> **Stated exercise**
Retype each of the lines below word for word, changing nothing.

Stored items
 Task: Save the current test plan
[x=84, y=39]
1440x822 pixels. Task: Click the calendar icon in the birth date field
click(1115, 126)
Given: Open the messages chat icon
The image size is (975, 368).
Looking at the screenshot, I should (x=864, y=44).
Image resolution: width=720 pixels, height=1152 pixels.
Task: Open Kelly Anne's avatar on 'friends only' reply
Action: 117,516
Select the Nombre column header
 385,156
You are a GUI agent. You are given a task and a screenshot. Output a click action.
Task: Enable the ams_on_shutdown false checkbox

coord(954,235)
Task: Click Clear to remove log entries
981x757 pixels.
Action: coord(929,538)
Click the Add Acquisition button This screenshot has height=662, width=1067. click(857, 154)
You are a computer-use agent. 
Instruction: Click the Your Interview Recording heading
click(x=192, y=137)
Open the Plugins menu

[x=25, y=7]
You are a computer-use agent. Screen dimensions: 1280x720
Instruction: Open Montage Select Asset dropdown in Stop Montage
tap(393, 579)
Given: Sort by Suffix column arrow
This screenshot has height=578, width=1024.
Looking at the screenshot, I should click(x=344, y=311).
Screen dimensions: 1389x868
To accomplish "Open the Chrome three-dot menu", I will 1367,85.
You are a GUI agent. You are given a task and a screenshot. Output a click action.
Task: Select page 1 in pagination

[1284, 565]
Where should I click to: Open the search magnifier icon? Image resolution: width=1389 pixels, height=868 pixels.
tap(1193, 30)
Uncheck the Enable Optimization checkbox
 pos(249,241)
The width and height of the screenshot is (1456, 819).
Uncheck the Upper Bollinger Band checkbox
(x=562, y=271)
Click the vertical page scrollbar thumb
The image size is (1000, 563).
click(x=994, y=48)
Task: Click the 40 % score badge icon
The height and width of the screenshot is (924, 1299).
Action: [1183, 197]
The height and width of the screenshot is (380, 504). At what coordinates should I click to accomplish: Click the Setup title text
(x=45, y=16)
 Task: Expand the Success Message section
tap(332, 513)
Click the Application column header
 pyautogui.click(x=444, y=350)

> **Solution**
 Task: Save the current test plan
[x=84, y=39]
1440x822 pixels. Task: Click the calendar icon in the birth date field
click(1115, 126)
Given: Open the messages chat icon
The image size is (975, 368).
Looking at the screenshot, I should (x=864, y=44).
Image resolution: width=720 pixels, height=1152 pixels.
Task: Open Kelly Anne's avatar on 'friends only' reply
Action: 117,516
Select the Nombre column header
 385,156
You are a GUI agent. You are given a task and a screenshot. Output a click action.
Task: Enable the ams_on_shutdown false checkbox

coord(954,235)
Task: Click Clear to remove log entries
981x757 pixels.
Action: coord(929,538)
Click the Add Acquisition button This screenshot has height=662, width=1067. click(857, 154)
You are a computer-use agent. 
Instruction: Click the Your Interview Recording heading
click(x=192, y=137)
Open the Plugins menu

[x=25, y=7]
You are a computer-use agent. Screen dimensions: 1280x720
Instruction: Open Montage Select Asset dropdown in Stop Montage
tap(393, 579)
Given: Sort by Suffix column arrow
This screenshot has height=578, width=1024.
Looking at the screenshot, I should click(x=344, y=311).
Screen dimensions: 1389x868
To accomplish "Open the Chrome three-dot menu", I will 1367,85.
You are a GUI agent. You are given a task and a screenshot. Output a click action.
Task: Select page 1 in pagination

[1284, 565]
Where should I click to: Open the search magnifier icon? Image resolution: width=1389 pixels, height=868 pixels.
tap(1193, 30)
Uncheck the Enable Optimization checkbox
 pos(249,241)
The width and height of the screenshot is (1456, 819).
Uncheck the Upper Bollinger Band checkbox
(x=562, y=271)
Click the vertical page scrollbar thumb
The image size is (1000, 563).
click(x=994, y=48)
Task: Click the 40 % score badge icon
The height and width of the screenshot is (924, 1299).
Action: [1183, 197]
The height and width of the screenshot is (380, 504). At what coordinates should I click to accomplish: Click the Setup title text
(x=45, y=16)
 Task: Expand the Success Message section
tap(332, 513)
Click the Application column header
 pyautogui.click(x=444, y=350)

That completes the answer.